─── RAW DATA ───
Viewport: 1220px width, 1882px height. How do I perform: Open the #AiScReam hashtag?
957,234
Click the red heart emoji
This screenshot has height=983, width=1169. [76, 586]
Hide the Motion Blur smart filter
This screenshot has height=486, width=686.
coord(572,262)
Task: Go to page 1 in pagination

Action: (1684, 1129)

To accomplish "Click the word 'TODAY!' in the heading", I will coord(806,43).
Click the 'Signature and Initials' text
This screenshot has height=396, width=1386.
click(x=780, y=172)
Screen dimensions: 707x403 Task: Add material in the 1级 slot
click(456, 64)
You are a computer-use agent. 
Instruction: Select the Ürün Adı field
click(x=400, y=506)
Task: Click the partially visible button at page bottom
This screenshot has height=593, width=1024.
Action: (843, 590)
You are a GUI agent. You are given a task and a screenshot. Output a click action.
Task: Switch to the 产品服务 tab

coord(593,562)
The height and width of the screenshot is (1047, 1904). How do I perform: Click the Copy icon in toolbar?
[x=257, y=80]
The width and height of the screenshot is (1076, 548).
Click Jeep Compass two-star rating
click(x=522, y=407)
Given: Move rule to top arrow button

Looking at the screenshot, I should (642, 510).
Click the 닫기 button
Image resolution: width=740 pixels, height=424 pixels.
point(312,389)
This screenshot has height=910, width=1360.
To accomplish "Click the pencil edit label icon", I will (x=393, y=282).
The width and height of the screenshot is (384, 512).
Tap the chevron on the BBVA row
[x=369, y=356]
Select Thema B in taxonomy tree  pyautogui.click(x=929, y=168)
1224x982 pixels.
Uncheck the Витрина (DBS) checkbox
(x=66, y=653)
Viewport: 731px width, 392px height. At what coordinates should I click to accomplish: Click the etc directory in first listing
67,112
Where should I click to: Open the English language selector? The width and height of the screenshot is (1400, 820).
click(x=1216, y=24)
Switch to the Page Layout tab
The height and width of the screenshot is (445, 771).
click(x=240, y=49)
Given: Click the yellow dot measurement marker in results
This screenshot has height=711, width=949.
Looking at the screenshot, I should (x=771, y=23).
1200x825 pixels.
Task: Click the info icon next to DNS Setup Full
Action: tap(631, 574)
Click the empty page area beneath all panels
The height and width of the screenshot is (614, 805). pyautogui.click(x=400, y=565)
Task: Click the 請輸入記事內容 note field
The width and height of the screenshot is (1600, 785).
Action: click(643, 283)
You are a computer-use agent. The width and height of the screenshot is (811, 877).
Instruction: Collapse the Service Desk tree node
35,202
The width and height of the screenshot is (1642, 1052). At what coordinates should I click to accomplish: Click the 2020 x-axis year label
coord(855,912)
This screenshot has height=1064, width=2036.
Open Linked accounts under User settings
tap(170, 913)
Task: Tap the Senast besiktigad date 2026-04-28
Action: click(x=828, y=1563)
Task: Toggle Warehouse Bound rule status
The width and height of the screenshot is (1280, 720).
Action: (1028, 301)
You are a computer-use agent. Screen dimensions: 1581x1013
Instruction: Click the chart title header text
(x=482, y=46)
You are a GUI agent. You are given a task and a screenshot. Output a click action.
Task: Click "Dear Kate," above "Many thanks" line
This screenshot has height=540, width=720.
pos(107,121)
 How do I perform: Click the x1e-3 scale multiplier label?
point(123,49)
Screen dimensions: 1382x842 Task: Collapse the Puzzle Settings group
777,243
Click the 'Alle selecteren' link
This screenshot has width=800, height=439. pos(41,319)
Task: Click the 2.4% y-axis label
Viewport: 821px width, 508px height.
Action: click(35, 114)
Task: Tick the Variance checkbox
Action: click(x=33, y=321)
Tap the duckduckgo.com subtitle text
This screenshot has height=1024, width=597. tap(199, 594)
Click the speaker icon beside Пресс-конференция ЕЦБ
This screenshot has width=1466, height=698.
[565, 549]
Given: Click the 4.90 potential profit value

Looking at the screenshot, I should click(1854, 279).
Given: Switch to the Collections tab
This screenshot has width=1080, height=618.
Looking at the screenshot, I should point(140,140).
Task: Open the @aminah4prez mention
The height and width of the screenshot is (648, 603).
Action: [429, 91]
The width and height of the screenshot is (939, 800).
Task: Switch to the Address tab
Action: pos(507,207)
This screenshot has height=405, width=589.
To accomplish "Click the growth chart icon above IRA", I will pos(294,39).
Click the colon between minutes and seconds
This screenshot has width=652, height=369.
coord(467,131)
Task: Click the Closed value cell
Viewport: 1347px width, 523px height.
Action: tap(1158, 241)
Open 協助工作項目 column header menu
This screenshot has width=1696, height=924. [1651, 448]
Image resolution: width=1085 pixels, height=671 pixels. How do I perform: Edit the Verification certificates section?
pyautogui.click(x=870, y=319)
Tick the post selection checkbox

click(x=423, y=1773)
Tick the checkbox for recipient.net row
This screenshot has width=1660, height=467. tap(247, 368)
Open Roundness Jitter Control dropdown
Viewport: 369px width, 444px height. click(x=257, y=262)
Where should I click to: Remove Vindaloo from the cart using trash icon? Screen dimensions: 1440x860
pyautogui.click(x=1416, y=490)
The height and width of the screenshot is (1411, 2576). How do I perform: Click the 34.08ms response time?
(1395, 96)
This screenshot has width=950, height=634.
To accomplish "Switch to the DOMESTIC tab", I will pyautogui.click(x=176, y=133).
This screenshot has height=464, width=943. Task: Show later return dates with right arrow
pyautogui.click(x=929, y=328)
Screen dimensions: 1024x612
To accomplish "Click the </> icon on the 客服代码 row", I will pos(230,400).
───
> **EXERCISE OBJECTIVE**
Where "computer" occurs in a line of the data above, count that line. Give the final count and no other words.

> **EXERCISE OUTPUT**
3